In Champaign-Urbana, a member of our church had become Foster Parents and they taught a Sunday School class one Sunday shortly before our move to Columbus where they discussed their commitment to helping children who had no permanent family-- thus necessitating a temporary Foster Care arrangement. For this family Foster Care had become a ‘mission’ of sorts. So, soon after school began we applied through Franklin County Children’s Services for a license to become Foster Parents, and it wasn’t long before our first foster daughter, Jenny, arrived. She was about 18 months old, small for her age, shy and cute as a button! Then, one day Keith brought home a white laboratory rat from his research work at OSU to show to the kids. Mom said, “Ok, but we can’t keep him more than 1 day.” But, the kids loved him so the rat was soon named ‘Cuddles’ and he stayed on at our house and became a favorite pet.
Soon, after that, Elva began teaching piano lessons again for just a few students. She started to teach again primarily because Scott was ready to begin piano lessons and she didn’t want him to be the only piano student. But, of course, she loved teaching too, and her piano studio grew and grew. However, one day Keith came home with the news that in his new job he would have a whole month off for vacation at the end of the summer.
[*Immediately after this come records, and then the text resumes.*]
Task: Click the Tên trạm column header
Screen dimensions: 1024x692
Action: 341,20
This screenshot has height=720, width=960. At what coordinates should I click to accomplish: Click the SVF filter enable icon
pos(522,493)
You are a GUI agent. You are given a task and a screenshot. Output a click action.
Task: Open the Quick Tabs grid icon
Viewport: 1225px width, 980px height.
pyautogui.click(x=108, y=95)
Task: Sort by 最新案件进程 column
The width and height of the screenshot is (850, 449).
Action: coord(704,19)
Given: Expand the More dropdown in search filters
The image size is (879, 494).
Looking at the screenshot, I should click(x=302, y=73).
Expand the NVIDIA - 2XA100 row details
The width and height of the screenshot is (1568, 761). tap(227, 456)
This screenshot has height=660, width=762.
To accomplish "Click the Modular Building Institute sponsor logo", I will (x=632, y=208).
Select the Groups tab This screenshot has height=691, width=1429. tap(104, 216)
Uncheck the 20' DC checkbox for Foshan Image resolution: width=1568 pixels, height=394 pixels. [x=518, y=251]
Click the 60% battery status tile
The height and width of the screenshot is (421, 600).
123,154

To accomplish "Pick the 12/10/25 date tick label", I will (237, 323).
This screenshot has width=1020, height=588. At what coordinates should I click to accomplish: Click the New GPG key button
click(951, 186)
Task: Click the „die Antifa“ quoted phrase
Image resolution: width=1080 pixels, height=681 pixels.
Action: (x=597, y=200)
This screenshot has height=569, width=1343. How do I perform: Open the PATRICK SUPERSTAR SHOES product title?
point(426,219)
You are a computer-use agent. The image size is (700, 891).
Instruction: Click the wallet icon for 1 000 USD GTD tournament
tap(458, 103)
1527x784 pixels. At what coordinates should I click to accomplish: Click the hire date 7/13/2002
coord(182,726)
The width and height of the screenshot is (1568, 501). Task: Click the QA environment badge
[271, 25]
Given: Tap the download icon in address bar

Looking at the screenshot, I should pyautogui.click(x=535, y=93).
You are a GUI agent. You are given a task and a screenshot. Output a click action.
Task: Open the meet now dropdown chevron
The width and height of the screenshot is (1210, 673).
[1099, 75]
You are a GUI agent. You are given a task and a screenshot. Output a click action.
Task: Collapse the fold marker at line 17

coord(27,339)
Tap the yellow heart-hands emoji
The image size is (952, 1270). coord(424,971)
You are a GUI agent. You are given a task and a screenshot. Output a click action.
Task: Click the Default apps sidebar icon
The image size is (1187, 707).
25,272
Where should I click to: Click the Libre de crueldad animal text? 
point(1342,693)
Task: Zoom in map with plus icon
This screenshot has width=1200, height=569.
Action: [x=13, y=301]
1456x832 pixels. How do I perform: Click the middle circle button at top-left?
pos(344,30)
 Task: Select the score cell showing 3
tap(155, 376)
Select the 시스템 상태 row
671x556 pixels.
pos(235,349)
The idea of using our camper for a whole month of travel was very tempting; so Elva designed a plan for teaching which included an entire week of workshop classes in July which would be centered around a central theme during which students would come to class in groups EVERY DAY for that week; then, they would have the entire month of August off. The new enterprise was named the Michal “Skill Workshops” and this creative concept of pairing music history with piano performance was an ongoing venture for the entire 29 years that she taught piano in a private studio setting in Columbus, Ohio. It also became a family project and each family member had an important role to play in every summer workshop.
Life seemed to be perfect for us! Keith’s dream to study brain and central nervous system function and to teach at the University level had happened; Elva’s dream to teach piano and music in a creative way to children and adults of all abilities was happening; our marriage was everything that we wanted it to be; each one of our children had been a major miracle and now included Scott, Terry and Todd; our foster-child family project was going strong and Jenny had become an integral part of our family by then; and in January of 1968, Kelly was born. Our family of 4 children (plus foster children) was now complete! Everything that we had envisioned for in our life was coming true. Amazing!